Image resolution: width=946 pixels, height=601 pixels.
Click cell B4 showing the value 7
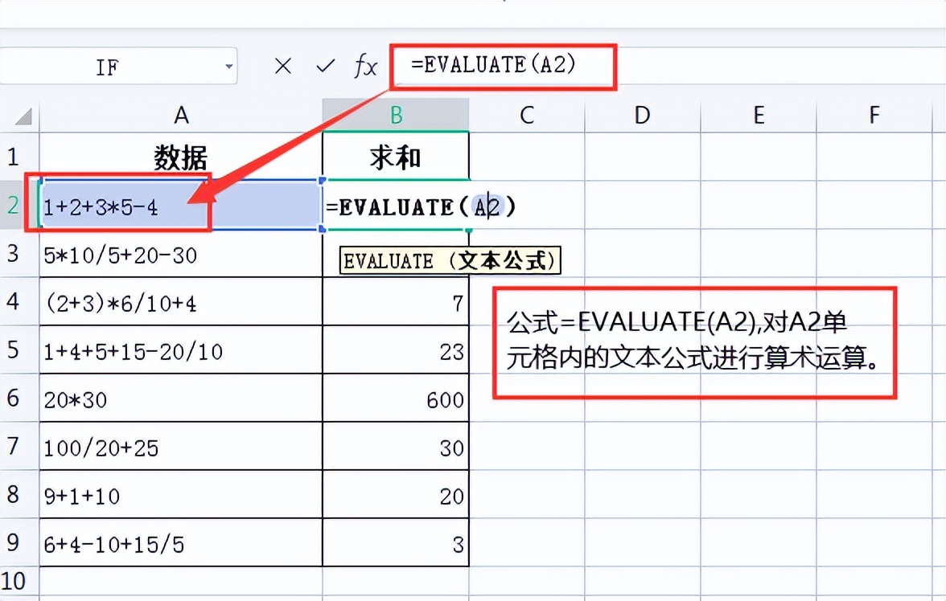396,301
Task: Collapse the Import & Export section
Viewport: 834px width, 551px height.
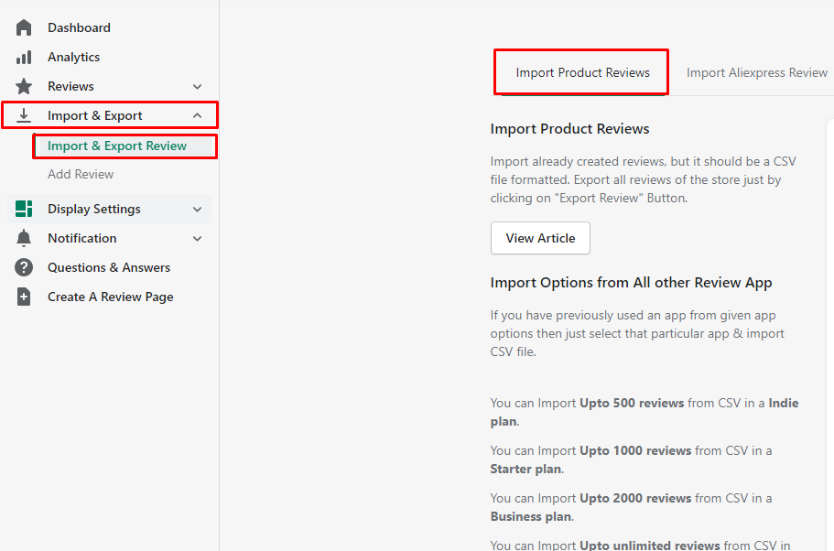Action: click(x=197, y=114)
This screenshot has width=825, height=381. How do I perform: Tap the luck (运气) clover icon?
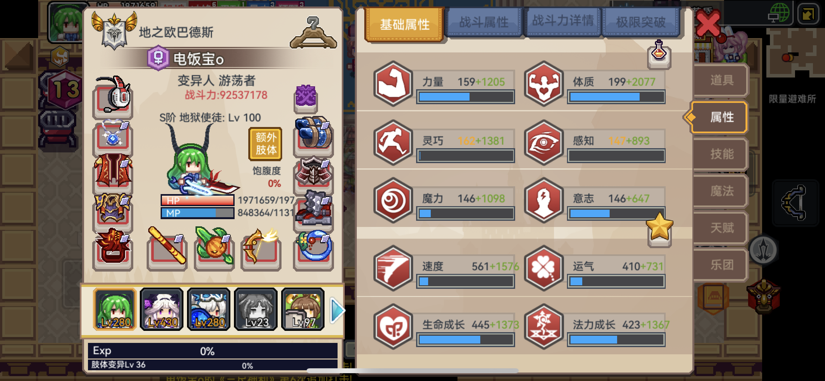[543, 268]
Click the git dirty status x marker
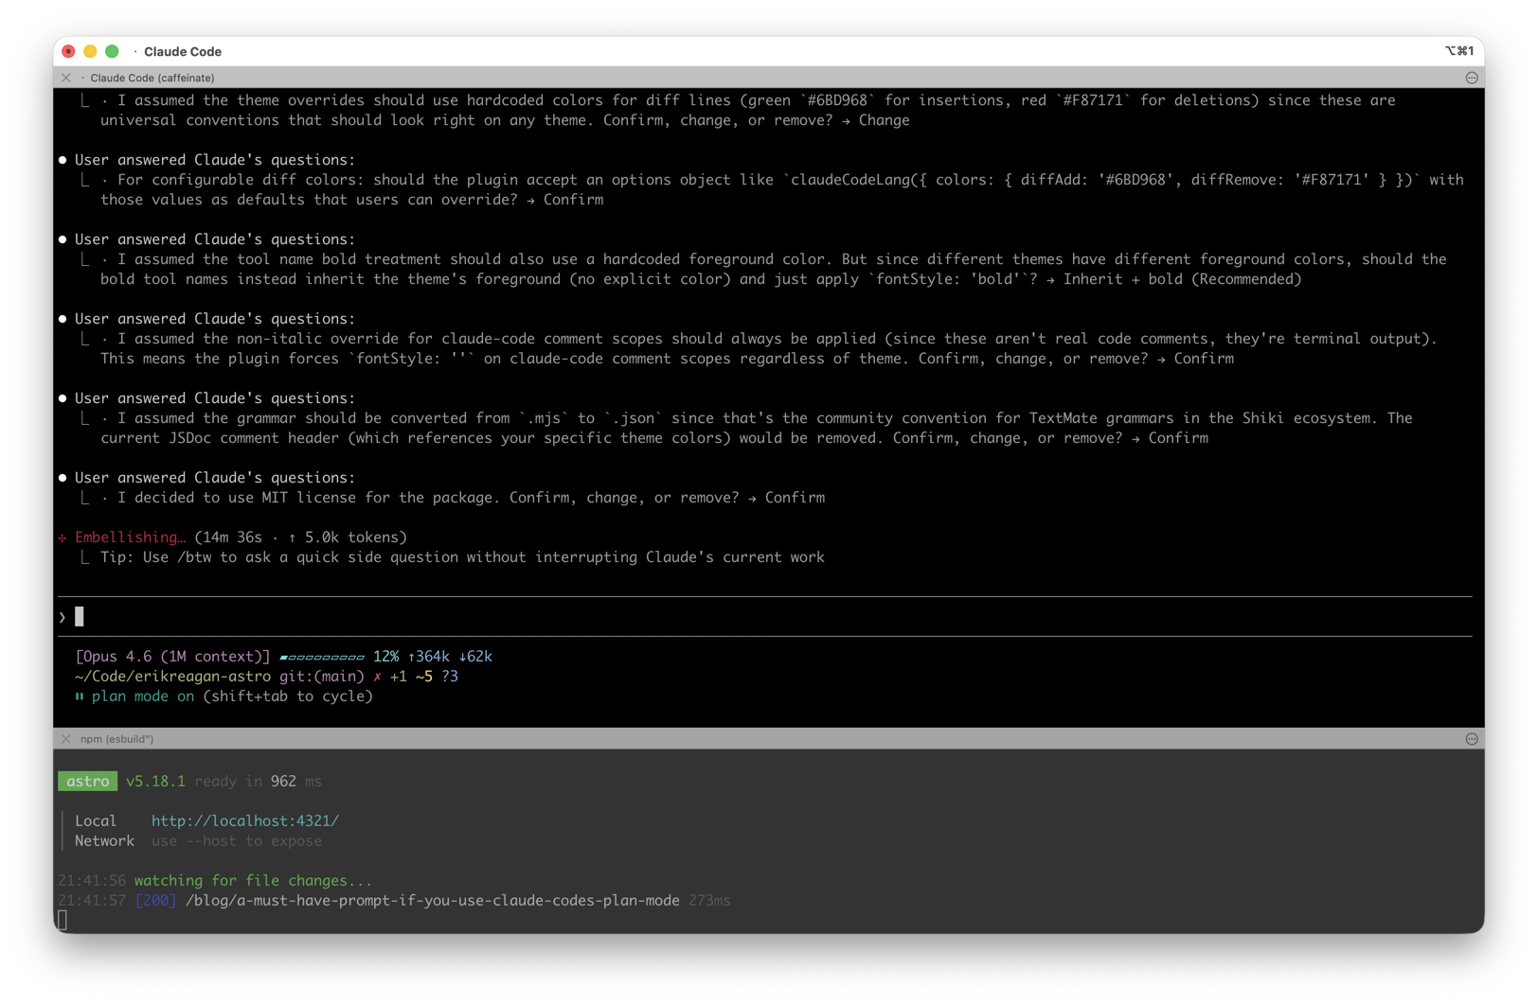 [x=377, y=677]
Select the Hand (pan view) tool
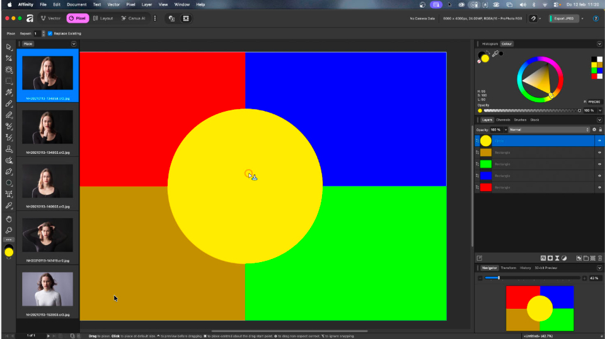The width and height of the screenshot is (605, 339). pyautogui.click(x=9, y=218)
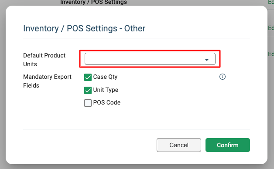Image resolution: width=274 pixels, height=169 pixels.
Task: Click the background Inventory / POS Settings heading
Action: 93,2
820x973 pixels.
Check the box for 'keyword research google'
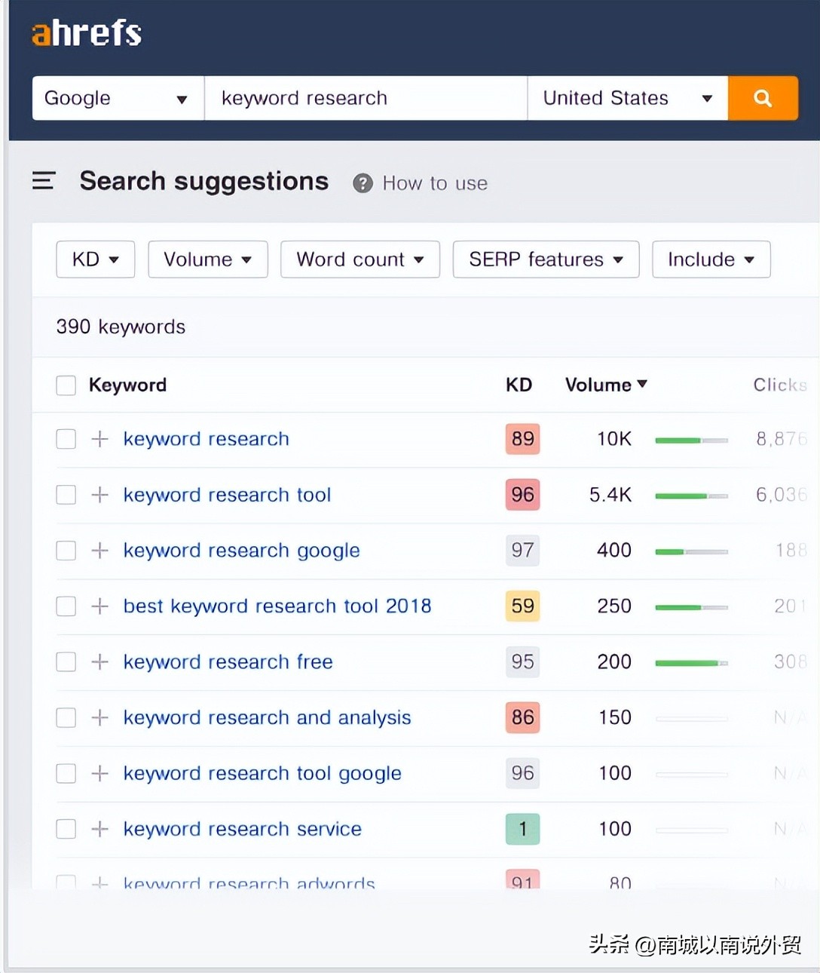[x=66, y=551]
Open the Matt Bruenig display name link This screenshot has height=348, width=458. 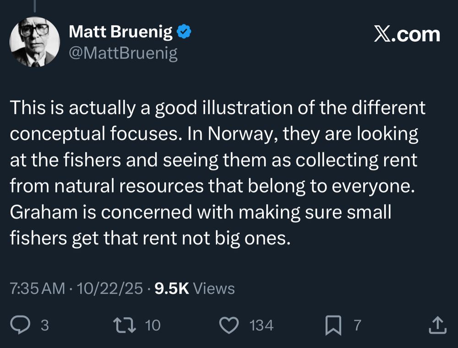point(121,32)
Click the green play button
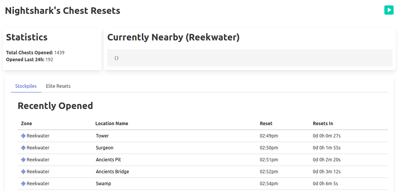399x191 pixels. [x=389, y=10]
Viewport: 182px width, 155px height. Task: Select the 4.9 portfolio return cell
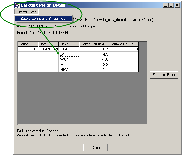pos(124,49)
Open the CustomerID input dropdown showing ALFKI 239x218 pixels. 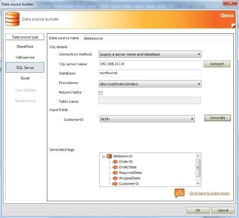point(147,119)
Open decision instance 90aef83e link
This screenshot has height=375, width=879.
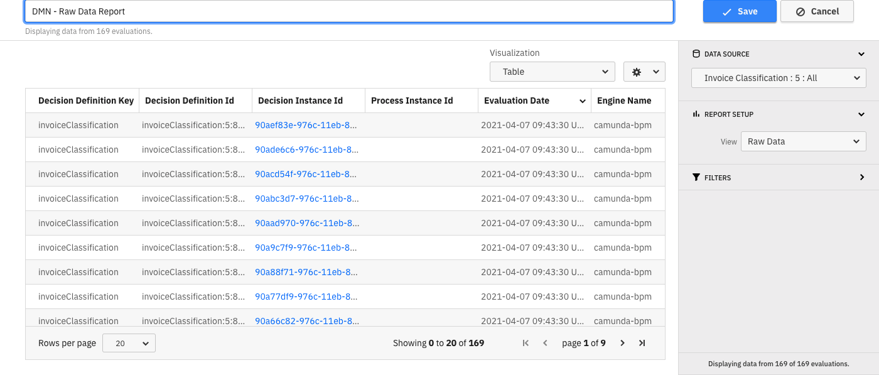[307, 125]
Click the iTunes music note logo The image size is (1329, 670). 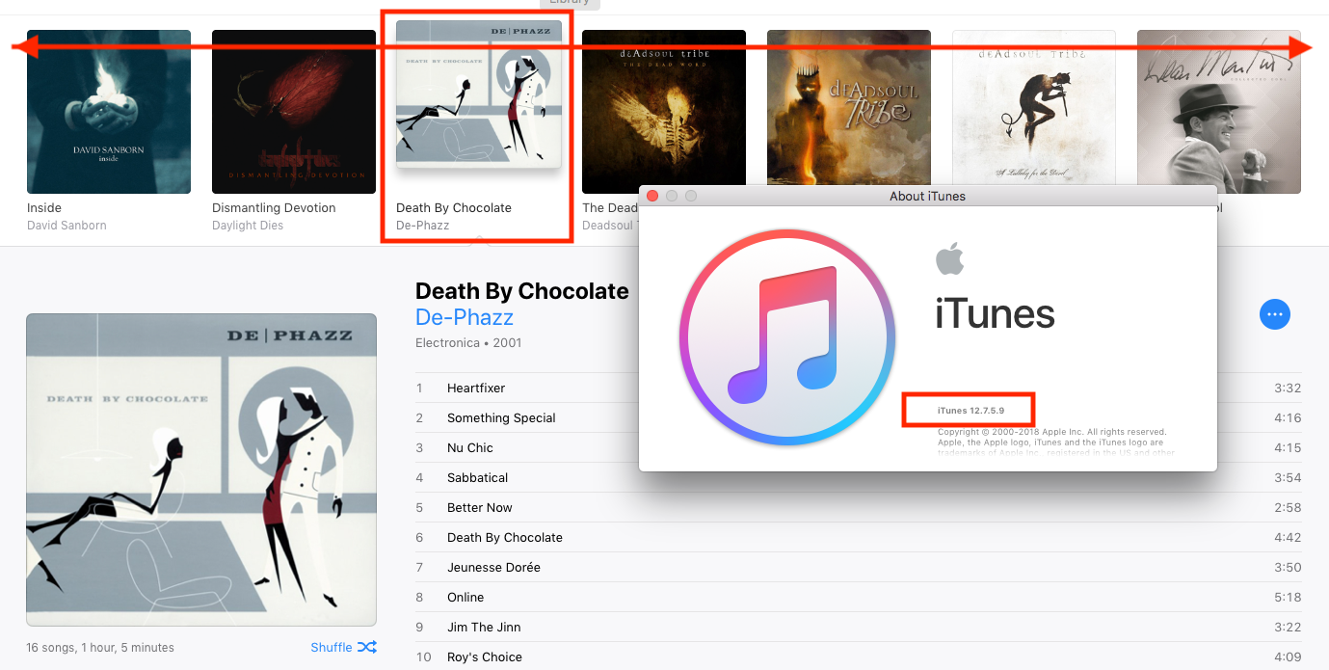[787, 337]
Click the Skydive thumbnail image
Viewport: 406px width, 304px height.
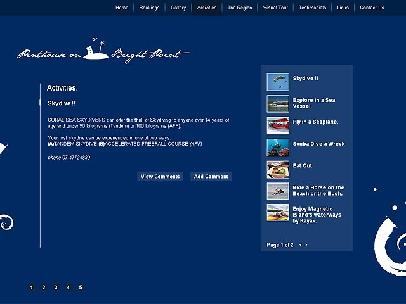coord(278,82)
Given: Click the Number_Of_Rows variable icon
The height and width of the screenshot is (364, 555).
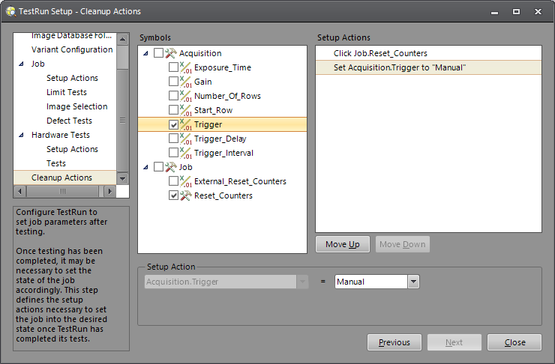Looking at the screenshot, I should tap(186, 96).
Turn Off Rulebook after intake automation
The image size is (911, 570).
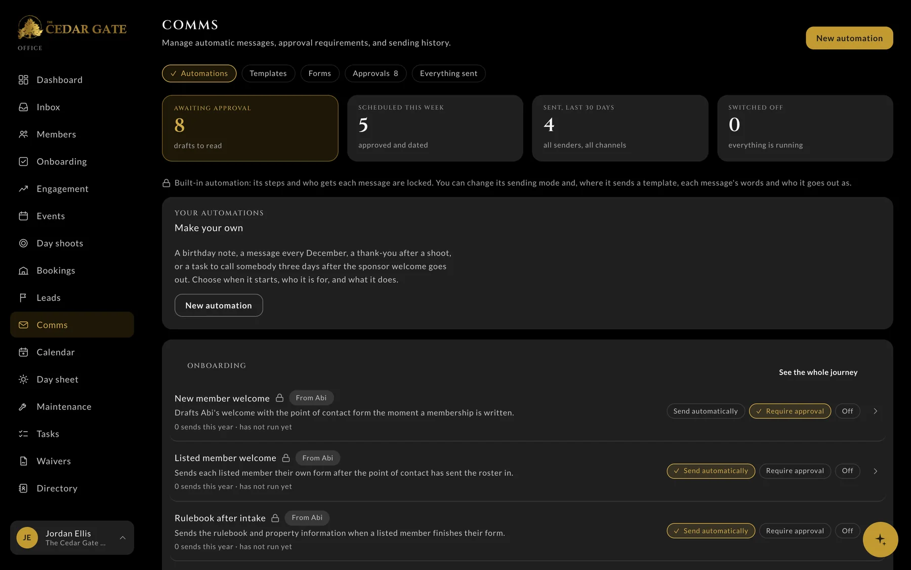coord(847,531)
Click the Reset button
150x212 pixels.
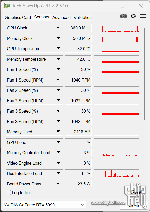pyautogui.click(x=137, y=192)

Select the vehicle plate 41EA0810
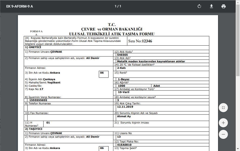[x=124, y=145]
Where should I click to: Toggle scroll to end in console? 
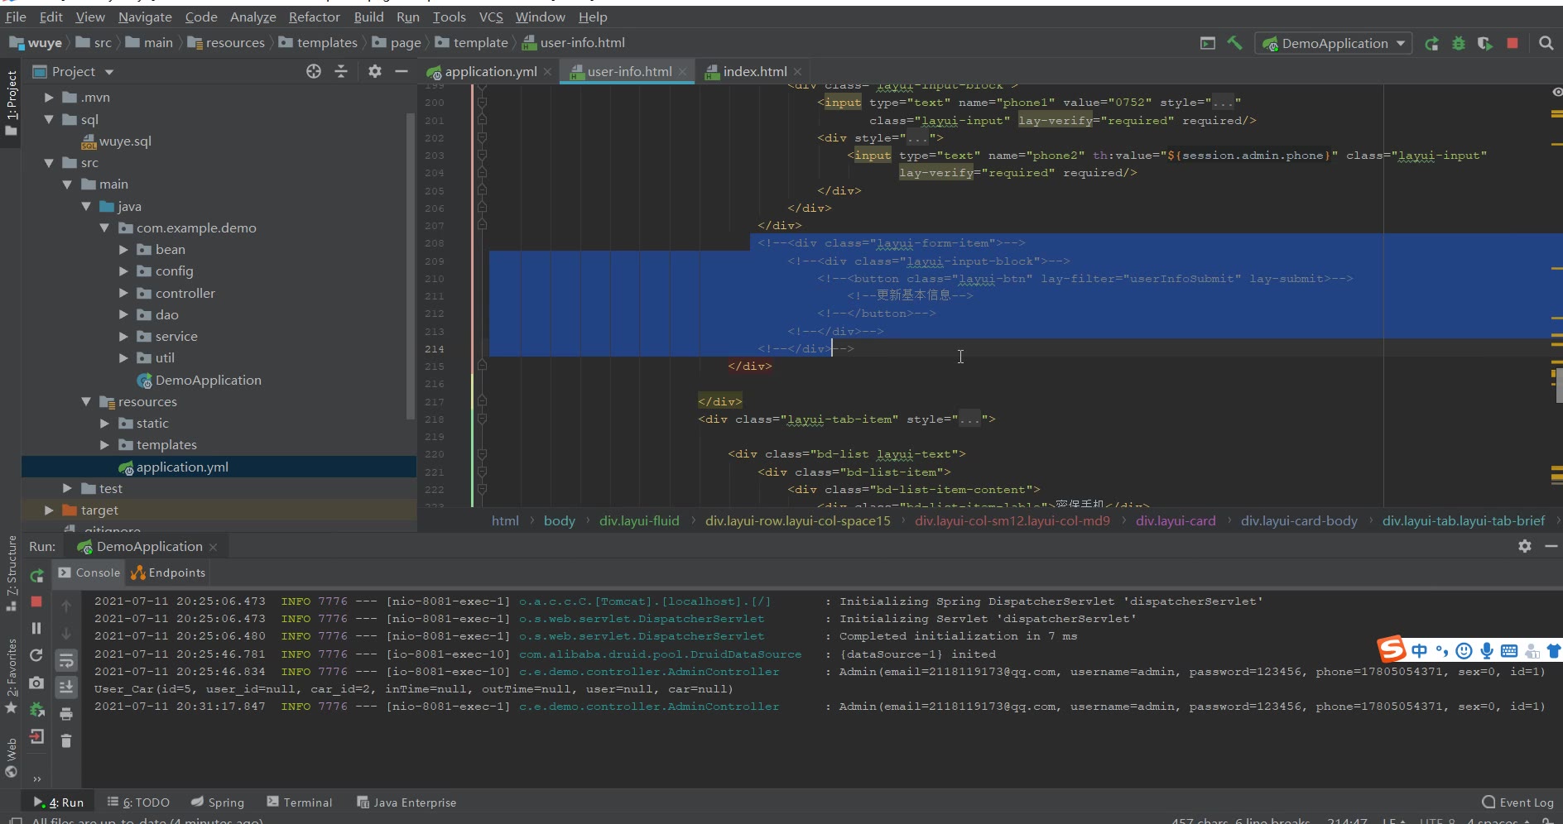coord(66,687)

---+---

Transcribe, word for word, only the material from its opening line through the line containing "820x973 pixels.", both ends included, and omit the pictures.

▸ Worked solution:
Image resolution: width=946 pixels, height=601 pixels.
Click cell B4 showing the value 7
396,301
Task: Collapse the Import & Export section
Viewport: 834px width, 551px height.
Action: click(x=197, y=114)
This screenshot has width=825, height=381. How do I perform: Tap the luck (运气) clover icon?
[543, 268]
Click the git dirty status x marker
 [x=377, y=677]
Select the Hand (pan view) tool
The width and height of the screenshot is (605, 339). pyautogui.click(x=9, y=218)
Image resolution: width=274 pixels, height=169 pixels.
Task: Click the background Inventory / POS Settings heading
Action: 93,2
820x973 pixels.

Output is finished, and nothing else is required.